WHAT TO WORK ON ->
1. In the PSV sizing thread, turn the paragraph that begins "I am sizing a PSV" into a short bulleted list that keeps its main facts.
2. From the PSV sizing thread, retype the part from "I am sizing" up to and including "downstream/set pressure conditions?".

SELECTED TEXT ->
Acceptable to Size PSV on U/S Orifice Size?

[JSD]

I am sizing a PSV and trying to determine the required relief flowrate. The system consists of an air bottle at 200 barg, regulator then damper. I am basing it on the upstream regulator failing open. This has a certain orifice size. The flow through the orifice from 200 barg to 0 barg (worst case) will give the required relief flow. The equation I have gives it in volumetric flowrate.

To convert to mass flowrate should I use the upstream conditions i.e. density at 200 barg or can i use the downstream/set pressure conditions?

Without actually doing the PSV sizing calculation can i specify the required PSV orifice size to be at least the same size as the regulator fail open orifice size? The PSV should be able to relieve all the flow through the regulator if done this way as this orifice is the restriction.

If so this orifice size ties in with using the downstream conditions to convert to mass flow.

 

[Latexman]

Gas volumetric flow rates don't mean a damn thing unless one knows the T and P of the flowing gas, so you need to know whether your equation is giving flow rates at upstream, downstream, or standard conditions. Once you know that, use those same conditions to calculate a density and convert the volumetric flow rate to mass flow rate.

SOURCE MATERIAL ->
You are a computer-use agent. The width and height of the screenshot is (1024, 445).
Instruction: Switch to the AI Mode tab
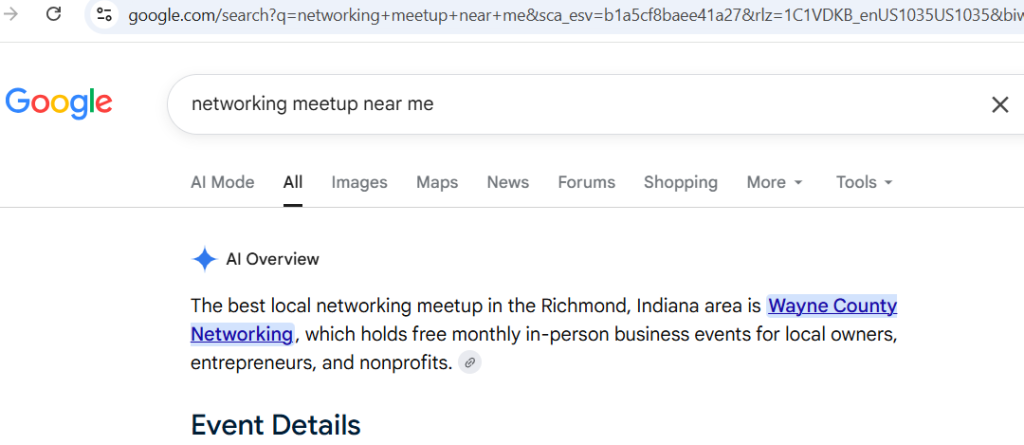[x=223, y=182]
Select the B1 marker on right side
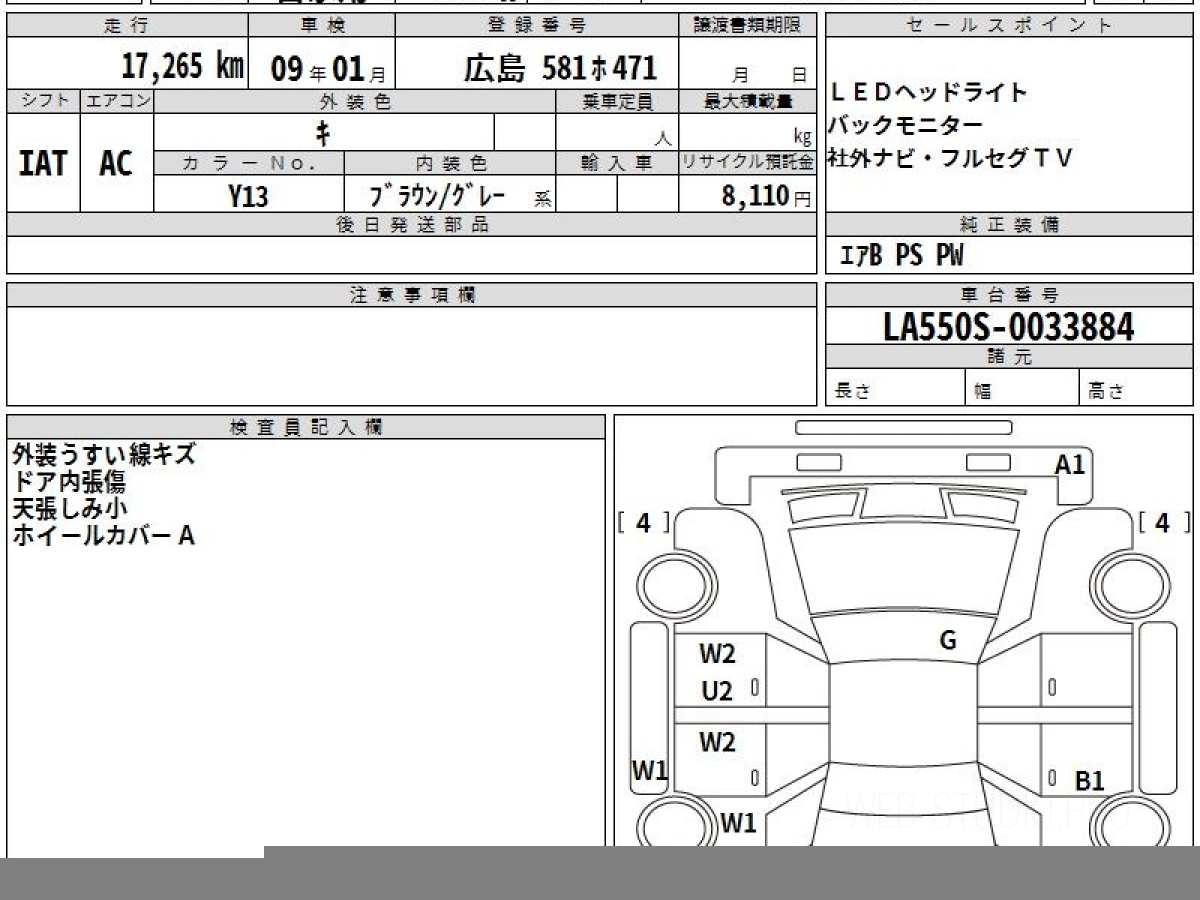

SOLUTIONS BY TASK ->
1.
- The writer is sizing a PSV and needs the required relief flowrate.
- The system is an air bottle at 200 barg, then a regulator, then a damper.
- The basis is the upstream regulator failing open, and that regulator has a certain orifice size.
- Flow through that orifice from 200 barg to 0 barg (the worst case) gives the required relief flow.
- The writer's equation gives this as a volumetric flowrate.

2.
I am sizing a PSV and trying to determine the required relief flowrate. The system consists of an air bottle at 200 barg, regulator then damper. I am basing it on the upstream regulator failing open. This has a certain orifice size. The flow through the orifice from 200 barg to 0 barg (worst case) will give the required relief flow. The equation I have gives it in volumetric flowrate.

To convert to mass flowrate should I use the upstream conditions i.e. density at 200 barg or can i use the downstream/set pressure conditions?